** START Passage **
As previous posters mention, some children just are NOT going to click with writing before grade 6-8. And, a lot depends on the student. DS#1 = average writer, but disliked writing / DS#2 = struggling writer with mild LDs in Writing, Spelling, and Math. Writing was a long, slow, painful process all 12 years of homeschooling here, and I never did find any program that was the "silver bullet" for writing. At best, I was able to pull bits and pieces and great tips/ideas from various programs, and then tweak to fit MY students. (In retrospect, it might have been best to have outsourced writing for a year or two in high school -- says the woman who is now teaching Lit. & Writing for OTHER students at the local homeschool co-op, lol.)

A few things that helped me in our learning to write journey as I homeschooled our DSs:

- daily short sentence practice (gr. 3-5 for DSs) -- practiced a variety of journal prompts, Ready-Set-Revise, adding to a book report until after a week or so it was finished; and other things to just get pencil to paper regularly in short bites
- IEW excerpts (gr. 4-6 for DSs) -- idea of keyword outline; breaking the work into bite-size pieces and doing a little each day (or at several times during the day)

- Wordsmith Apprentice (gr. 5 (DS#1) & gr. 7 (DS#2)) -- helped both DSs to "not mind" writing (huge step forward from pencil phobic and hating writing, lol)
** END Passage **
**Problems:**
1. Set down, word for word, the part of the post on homeschool writing starting with "- daily short" and going on through "hating writing, lol)".
2. According to the post on homeschool writing, which program helped both DSs to "not mind" writing?
** START Data supplied **
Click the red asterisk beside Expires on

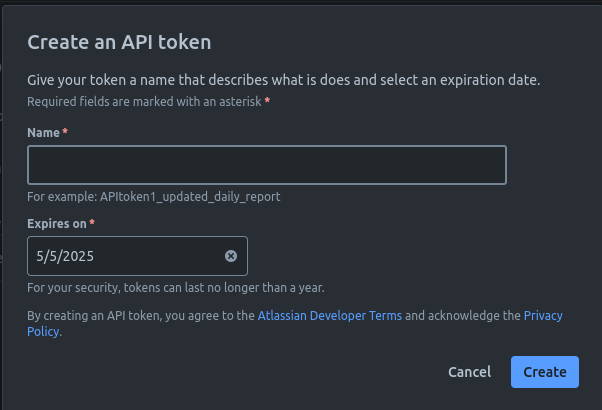coord(92,222)
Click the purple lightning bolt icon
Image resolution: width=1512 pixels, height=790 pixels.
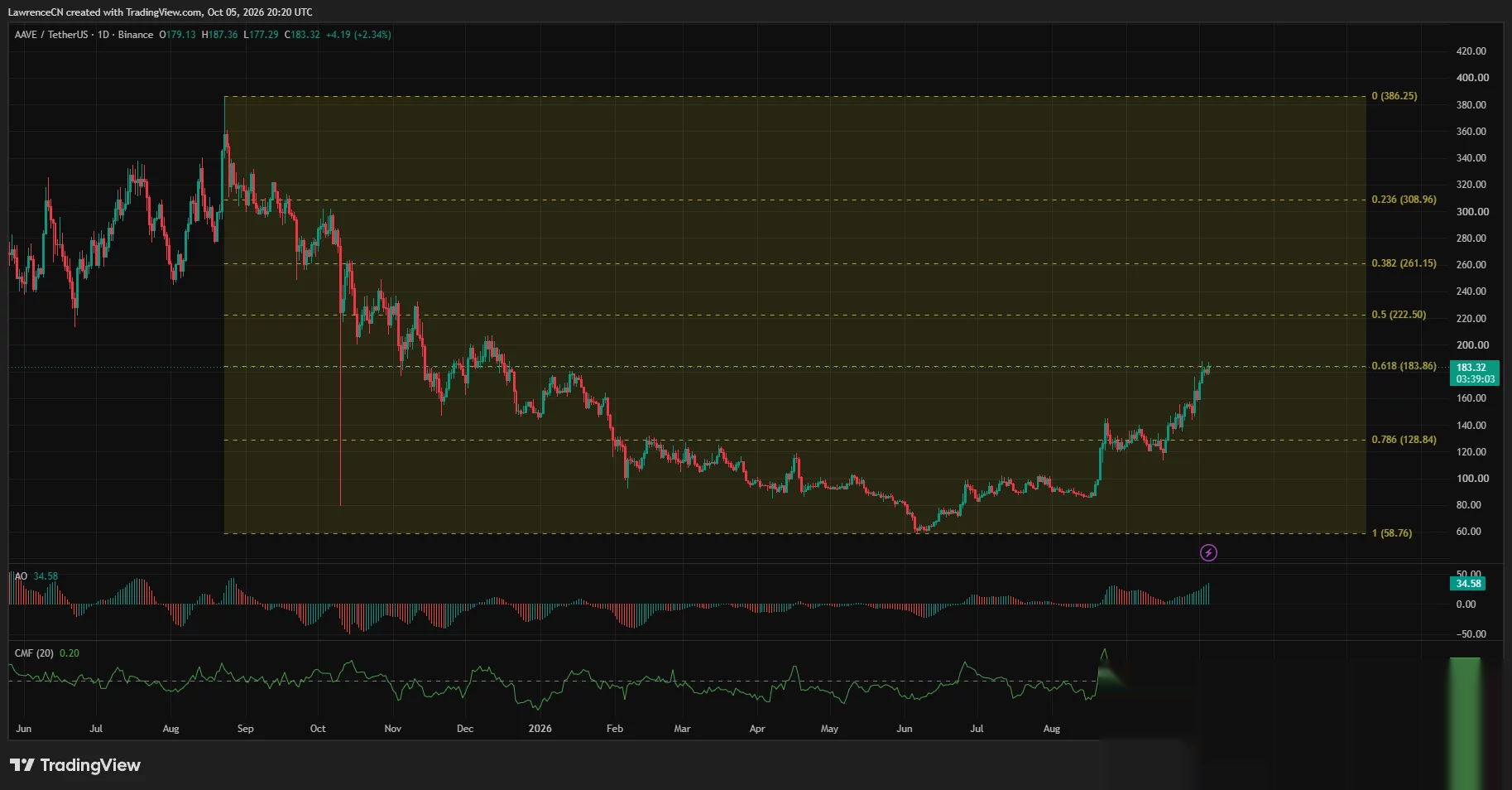click(1208, 552)
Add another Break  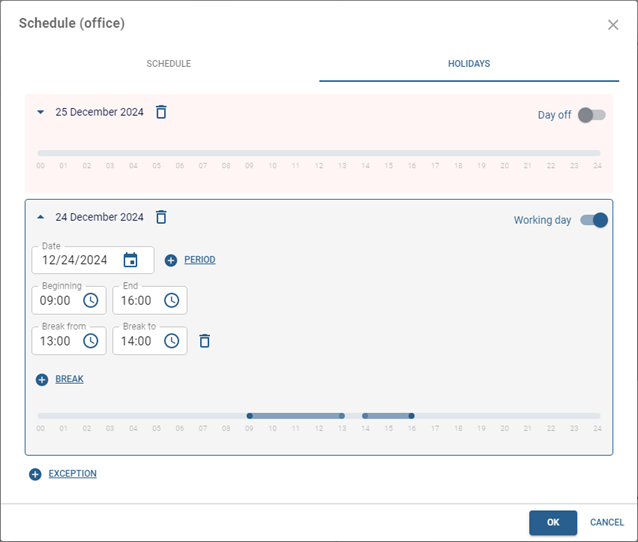point(61,380)
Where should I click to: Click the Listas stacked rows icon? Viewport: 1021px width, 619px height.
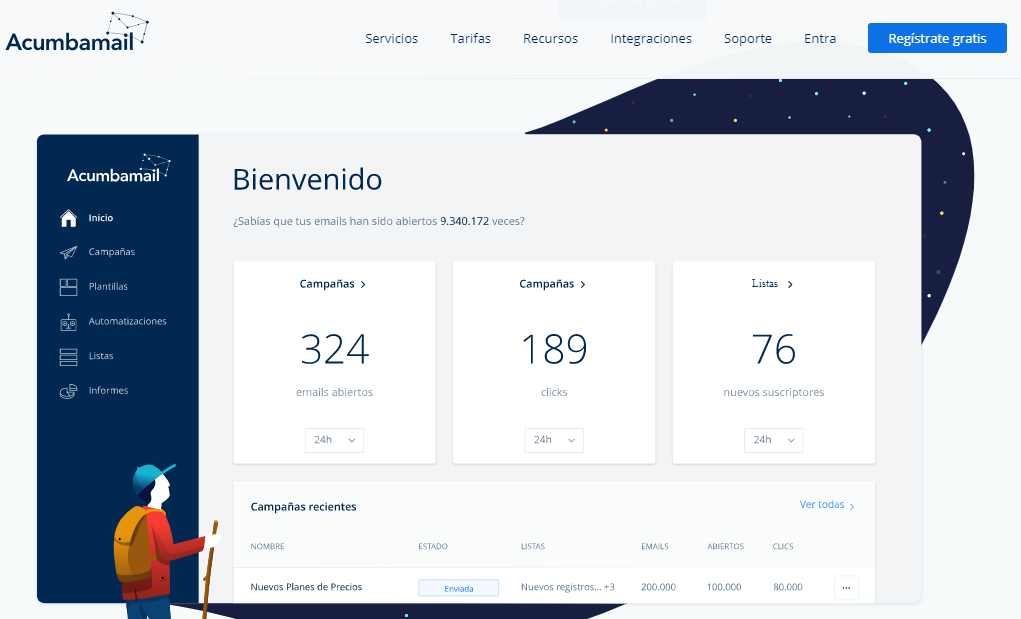68,356
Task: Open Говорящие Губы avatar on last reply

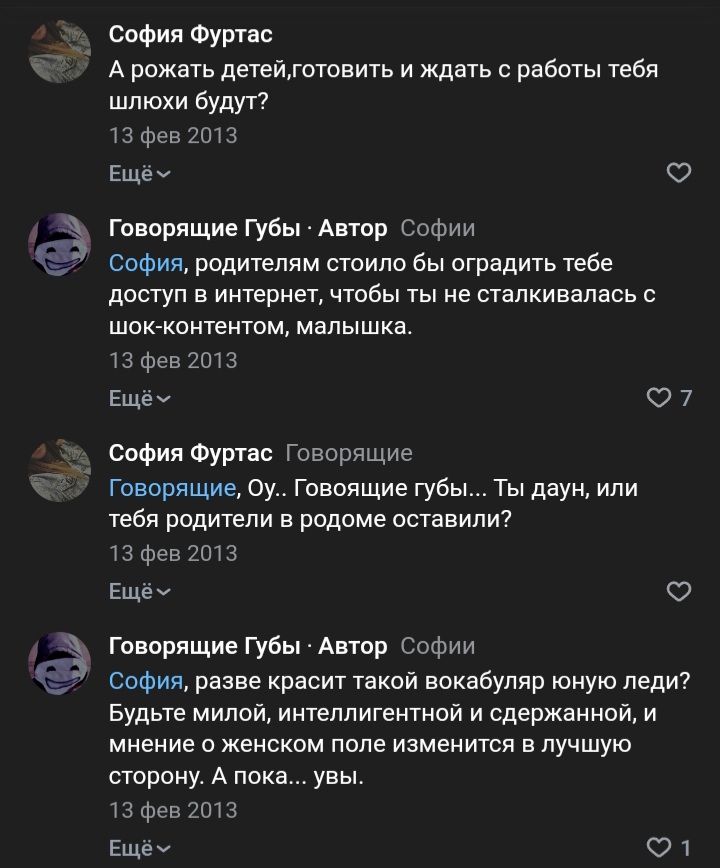Action: click(60, 662)
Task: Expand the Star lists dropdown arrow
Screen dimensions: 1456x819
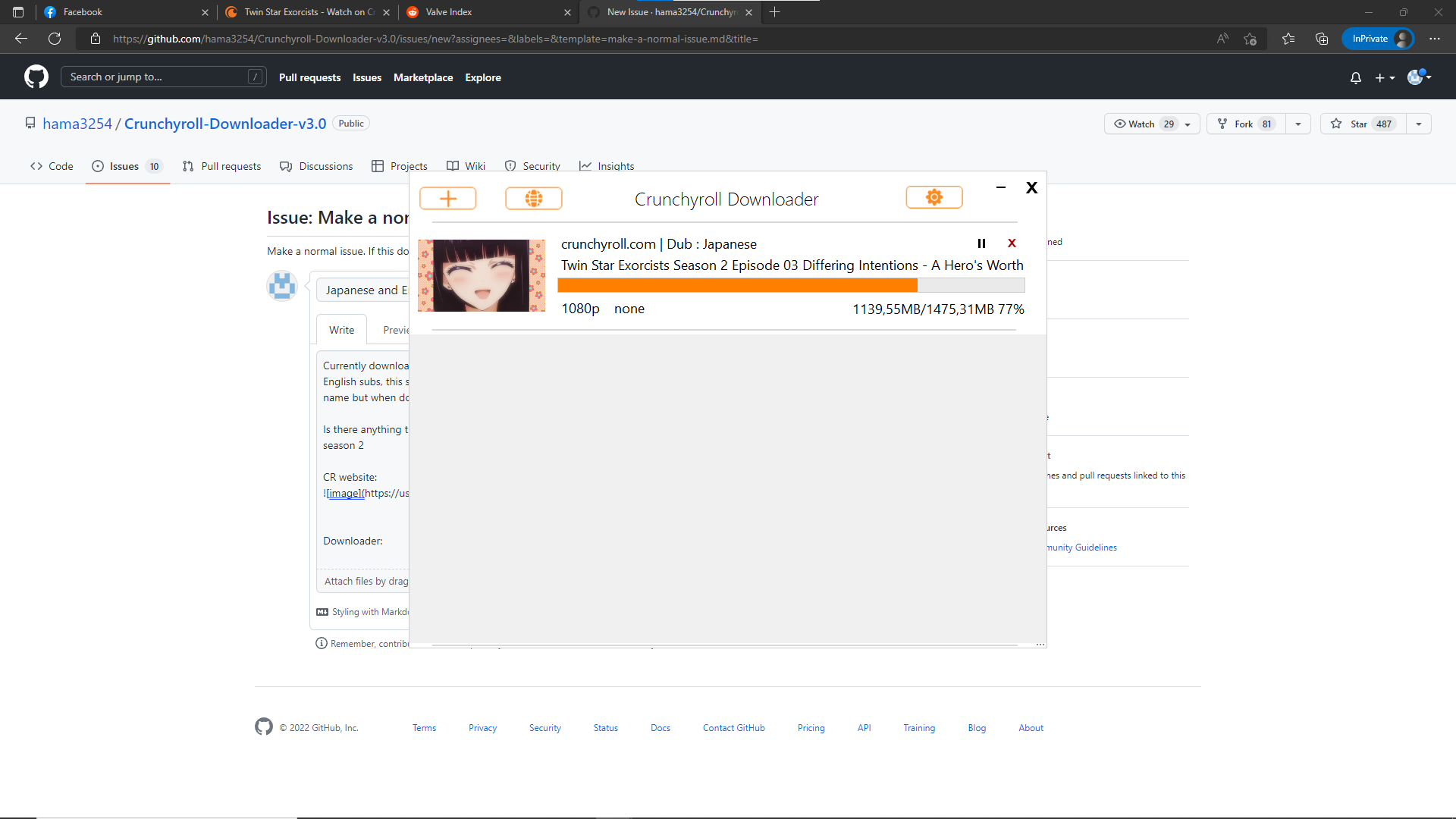Action: coord(1418,124)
** END Data supplied **
**Solutions to the problems:**
1.
- daily short sentence practice (gr. 3-5 for DSs) -- practiced a variety of journal prompts, Ready-Set-Revise, adding to a book report until after a week or so it was finished; and other things to just get pencil to paper regularly in short bites
- IEW excerpts (gr. 4-6 for DSs) -- idea of keyword outline; breaking the work into bite-size pieces and doing a little each day (or at several times during the day)

- Wordsmith Apprentice (gr. 5 (DS#1) & gr. 7 (DS#2)) -- helped both DSs to "not mind" writing (huge step forward from pencil phobic and hating writing, lol)

2. Wordsmith Apprentice